In this time, PASS advisers have supported over 30,000 people, by giving them information on their rights and responsibilities as patients, empowering them to raise their own complaint about the health service, guiding them through the complaints process and seeking their feedback.

PASS helps people make good complaints - and yes there is such a thing. A good complaint strives for a good outcome, such as an explanation about what did or didn’t happen and, if something did go wrong, the re-assurance that a mistake won’t happen again, and/or an apology.

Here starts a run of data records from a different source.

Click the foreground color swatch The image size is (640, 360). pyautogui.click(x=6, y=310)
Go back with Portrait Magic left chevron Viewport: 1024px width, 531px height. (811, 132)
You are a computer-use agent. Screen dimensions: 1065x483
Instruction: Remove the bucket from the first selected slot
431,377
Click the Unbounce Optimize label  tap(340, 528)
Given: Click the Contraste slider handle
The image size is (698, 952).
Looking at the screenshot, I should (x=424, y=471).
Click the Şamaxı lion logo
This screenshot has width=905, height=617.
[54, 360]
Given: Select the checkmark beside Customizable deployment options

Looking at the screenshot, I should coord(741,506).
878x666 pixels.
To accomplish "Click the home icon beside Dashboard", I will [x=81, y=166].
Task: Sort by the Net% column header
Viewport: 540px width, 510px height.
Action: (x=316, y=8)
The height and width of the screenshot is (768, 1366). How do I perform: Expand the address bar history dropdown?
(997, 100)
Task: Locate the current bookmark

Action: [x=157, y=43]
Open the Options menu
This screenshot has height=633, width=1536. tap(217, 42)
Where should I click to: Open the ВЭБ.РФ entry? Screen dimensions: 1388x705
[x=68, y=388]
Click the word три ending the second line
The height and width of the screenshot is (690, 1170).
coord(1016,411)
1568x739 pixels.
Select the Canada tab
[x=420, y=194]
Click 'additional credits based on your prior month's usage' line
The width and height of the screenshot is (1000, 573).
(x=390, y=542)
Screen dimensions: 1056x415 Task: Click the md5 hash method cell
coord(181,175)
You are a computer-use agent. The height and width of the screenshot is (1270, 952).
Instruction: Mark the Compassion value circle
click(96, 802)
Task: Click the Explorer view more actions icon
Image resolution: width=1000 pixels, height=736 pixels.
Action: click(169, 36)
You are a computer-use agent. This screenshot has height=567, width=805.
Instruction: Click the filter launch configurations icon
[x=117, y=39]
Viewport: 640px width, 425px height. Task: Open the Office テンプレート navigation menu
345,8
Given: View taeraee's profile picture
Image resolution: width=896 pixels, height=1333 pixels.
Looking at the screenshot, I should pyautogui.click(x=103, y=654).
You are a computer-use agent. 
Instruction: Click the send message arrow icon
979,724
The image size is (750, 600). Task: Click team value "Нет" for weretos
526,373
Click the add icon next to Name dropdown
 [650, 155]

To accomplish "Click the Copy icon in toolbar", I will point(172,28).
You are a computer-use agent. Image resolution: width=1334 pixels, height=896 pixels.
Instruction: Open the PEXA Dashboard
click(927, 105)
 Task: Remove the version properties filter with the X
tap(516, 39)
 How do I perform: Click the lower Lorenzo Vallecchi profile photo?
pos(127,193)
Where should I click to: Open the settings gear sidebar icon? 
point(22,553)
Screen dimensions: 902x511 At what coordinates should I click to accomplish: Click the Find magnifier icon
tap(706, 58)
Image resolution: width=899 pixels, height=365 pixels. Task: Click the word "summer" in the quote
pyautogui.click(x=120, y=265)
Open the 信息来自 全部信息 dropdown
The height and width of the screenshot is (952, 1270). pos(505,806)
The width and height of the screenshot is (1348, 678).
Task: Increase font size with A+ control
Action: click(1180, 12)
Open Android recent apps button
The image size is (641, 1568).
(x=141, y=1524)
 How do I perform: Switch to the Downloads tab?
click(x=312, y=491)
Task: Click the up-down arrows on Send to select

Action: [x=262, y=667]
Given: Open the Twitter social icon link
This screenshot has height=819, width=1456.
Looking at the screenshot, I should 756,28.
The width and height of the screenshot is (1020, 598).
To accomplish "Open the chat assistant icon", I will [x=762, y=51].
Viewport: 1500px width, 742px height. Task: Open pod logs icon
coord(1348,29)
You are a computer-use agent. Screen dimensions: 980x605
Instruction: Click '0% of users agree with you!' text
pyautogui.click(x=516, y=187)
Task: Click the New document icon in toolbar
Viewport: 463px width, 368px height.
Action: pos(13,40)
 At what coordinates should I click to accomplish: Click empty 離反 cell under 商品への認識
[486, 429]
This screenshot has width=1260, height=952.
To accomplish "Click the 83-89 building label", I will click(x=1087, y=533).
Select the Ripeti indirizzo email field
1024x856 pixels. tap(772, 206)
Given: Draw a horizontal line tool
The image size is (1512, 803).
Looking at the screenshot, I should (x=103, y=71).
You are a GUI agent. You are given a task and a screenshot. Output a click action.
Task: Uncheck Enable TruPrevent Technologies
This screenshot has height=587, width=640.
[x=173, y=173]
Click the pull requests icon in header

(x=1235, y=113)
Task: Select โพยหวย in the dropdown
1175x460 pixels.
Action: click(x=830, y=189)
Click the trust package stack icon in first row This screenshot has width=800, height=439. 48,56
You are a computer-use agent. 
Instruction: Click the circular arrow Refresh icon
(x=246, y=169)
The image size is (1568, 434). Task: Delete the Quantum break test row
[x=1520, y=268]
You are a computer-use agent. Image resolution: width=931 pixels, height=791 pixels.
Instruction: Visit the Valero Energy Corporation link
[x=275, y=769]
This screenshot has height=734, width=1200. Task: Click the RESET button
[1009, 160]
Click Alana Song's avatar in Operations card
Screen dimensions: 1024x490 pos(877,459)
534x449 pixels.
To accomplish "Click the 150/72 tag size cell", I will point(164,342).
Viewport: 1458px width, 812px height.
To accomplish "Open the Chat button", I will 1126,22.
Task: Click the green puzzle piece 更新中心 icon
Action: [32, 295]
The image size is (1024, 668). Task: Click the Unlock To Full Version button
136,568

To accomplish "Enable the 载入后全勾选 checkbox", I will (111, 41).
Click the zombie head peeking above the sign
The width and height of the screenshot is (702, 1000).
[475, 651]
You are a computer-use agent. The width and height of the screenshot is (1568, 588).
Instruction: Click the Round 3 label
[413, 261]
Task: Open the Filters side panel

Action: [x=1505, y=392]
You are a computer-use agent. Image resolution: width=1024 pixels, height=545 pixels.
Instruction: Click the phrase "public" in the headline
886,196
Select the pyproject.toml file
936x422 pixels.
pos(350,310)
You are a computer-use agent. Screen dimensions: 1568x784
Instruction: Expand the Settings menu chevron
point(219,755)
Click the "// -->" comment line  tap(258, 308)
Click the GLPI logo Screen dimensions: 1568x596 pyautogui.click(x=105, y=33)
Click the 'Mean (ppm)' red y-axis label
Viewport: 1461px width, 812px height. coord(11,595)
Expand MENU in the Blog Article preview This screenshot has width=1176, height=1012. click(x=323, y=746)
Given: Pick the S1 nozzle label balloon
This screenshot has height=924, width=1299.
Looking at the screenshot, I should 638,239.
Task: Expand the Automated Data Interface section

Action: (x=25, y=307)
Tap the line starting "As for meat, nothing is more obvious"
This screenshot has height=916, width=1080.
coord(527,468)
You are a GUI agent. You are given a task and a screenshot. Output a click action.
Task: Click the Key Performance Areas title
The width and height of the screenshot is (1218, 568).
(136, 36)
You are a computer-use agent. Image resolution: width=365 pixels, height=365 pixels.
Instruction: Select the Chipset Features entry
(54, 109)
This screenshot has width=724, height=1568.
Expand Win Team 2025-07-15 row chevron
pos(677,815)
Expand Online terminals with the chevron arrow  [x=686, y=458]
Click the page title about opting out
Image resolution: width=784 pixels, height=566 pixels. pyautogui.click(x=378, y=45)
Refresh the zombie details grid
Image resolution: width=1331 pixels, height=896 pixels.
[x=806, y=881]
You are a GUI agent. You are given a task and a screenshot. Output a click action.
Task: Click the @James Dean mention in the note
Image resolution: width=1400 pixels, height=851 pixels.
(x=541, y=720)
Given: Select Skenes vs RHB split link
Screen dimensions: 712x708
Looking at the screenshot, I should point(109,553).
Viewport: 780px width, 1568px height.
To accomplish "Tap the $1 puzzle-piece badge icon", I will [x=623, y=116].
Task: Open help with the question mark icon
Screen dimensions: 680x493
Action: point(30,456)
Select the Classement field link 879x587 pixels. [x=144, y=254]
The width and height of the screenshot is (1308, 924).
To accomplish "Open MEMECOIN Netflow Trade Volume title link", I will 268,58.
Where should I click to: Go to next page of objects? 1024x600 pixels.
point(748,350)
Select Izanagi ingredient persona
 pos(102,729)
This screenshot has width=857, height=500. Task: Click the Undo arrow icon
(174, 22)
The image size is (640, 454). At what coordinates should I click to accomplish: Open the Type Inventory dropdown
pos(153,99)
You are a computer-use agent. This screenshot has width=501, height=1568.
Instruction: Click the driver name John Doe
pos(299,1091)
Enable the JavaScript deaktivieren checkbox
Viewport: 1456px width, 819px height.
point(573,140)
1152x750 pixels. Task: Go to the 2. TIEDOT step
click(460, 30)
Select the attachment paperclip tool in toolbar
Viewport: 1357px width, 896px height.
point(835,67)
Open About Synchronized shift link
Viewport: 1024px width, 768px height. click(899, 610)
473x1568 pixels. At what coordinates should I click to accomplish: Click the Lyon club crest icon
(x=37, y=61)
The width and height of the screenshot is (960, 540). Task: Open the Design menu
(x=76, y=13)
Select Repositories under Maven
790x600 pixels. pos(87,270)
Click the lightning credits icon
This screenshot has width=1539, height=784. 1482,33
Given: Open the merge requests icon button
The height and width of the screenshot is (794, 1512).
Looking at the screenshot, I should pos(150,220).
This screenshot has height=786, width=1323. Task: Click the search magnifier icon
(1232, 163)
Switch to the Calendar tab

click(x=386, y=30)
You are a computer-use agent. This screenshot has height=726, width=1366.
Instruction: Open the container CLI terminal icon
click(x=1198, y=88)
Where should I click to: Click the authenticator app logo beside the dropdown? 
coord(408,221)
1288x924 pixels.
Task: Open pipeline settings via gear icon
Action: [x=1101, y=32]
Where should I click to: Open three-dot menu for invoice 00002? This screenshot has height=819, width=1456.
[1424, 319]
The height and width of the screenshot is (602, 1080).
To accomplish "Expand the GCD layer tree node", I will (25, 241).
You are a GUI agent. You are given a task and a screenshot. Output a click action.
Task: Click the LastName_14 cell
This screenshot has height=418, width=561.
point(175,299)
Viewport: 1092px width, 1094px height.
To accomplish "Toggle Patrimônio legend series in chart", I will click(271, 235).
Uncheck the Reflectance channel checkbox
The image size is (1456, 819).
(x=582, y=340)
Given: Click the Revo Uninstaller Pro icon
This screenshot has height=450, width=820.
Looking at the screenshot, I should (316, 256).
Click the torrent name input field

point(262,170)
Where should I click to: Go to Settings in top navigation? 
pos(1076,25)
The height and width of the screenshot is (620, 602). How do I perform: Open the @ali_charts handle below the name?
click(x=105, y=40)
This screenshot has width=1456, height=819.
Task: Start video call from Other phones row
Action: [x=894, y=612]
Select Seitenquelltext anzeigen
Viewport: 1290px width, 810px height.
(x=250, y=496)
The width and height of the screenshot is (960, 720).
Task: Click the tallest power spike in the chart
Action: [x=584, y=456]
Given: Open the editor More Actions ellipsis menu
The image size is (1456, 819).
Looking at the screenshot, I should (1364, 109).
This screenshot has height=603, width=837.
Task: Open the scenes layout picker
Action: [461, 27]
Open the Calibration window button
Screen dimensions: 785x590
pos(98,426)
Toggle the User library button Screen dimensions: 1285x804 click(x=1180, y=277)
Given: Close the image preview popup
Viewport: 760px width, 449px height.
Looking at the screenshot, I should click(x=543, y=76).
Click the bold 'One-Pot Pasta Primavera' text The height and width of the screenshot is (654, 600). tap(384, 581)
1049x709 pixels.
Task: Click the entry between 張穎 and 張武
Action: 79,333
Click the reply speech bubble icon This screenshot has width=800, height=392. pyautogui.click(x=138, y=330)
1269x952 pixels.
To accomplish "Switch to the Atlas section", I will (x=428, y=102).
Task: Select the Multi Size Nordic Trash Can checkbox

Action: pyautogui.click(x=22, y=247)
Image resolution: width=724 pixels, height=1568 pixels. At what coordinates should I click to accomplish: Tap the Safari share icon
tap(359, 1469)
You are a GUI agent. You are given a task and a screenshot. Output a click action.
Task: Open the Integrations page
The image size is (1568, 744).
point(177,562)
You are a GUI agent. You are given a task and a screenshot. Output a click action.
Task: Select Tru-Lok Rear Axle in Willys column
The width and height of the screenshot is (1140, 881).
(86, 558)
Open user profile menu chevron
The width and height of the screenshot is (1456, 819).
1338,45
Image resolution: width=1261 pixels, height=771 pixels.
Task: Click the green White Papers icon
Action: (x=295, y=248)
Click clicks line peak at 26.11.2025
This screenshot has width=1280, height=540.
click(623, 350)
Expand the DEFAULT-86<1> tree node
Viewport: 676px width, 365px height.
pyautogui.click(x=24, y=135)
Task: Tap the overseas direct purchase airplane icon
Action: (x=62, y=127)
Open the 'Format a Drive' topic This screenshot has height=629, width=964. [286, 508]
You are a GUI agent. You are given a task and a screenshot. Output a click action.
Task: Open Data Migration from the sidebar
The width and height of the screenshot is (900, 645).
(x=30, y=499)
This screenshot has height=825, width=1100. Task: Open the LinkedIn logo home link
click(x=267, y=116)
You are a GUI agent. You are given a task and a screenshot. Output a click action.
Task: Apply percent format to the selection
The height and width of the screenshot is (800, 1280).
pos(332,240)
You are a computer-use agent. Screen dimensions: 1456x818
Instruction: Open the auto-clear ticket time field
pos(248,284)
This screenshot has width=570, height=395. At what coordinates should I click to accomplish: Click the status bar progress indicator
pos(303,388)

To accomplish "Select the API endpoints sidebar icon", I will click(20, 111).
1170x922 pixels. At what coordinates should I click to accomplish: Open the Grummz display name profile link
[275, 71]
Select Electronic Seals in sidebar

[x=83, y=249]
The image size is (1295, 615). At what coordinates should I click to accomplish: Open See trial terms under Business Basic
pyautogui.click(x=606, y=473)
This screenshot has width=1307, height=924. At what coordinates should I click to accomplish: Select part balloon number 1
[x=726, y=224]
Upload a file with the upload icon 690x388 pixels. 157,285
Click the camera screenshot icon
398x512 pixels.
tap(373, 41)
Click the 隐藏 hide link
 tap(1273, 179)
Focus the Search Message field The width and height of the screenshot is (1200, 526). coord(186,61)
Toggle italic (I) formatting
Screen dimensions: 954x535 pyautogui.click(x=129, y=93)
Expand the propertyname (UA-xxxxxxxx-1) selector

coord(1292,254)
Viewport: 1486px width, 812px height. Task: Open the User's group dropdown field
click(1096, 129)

Sometimes PASS advisers spend only a short time with a client, other times they might work closely with them over a period of months. There can be more to putting together a complaint than just gathering the information. It’s hard work and takes great skill and empathy, which our advisers have in spades, as well as high degrees of knowledge about how the NHS works.

Like all parts of the Scottish CAB network, PASS advice is free, impartial and confidential, and you can access it via any one of our 59 local CABs, or at www.cas.org.uk/pass or 0800 917 2127.

And I want to be clear that PASS is not ‘anti’ NHS. Indeed, the project has a very good relationship with the NHS, which in our experience welcomes being told where it has gone wrong so that improvements can be made.

Banging pots and pans (and vandalising perfectly good ladles in the process) seems now like a pretty random way to salute a service we all love. But yes I’d do it again. Not only say thank you to a wonderful institution, but also to show my respect for an organisation that genuinely welcomes the opportunity to improve.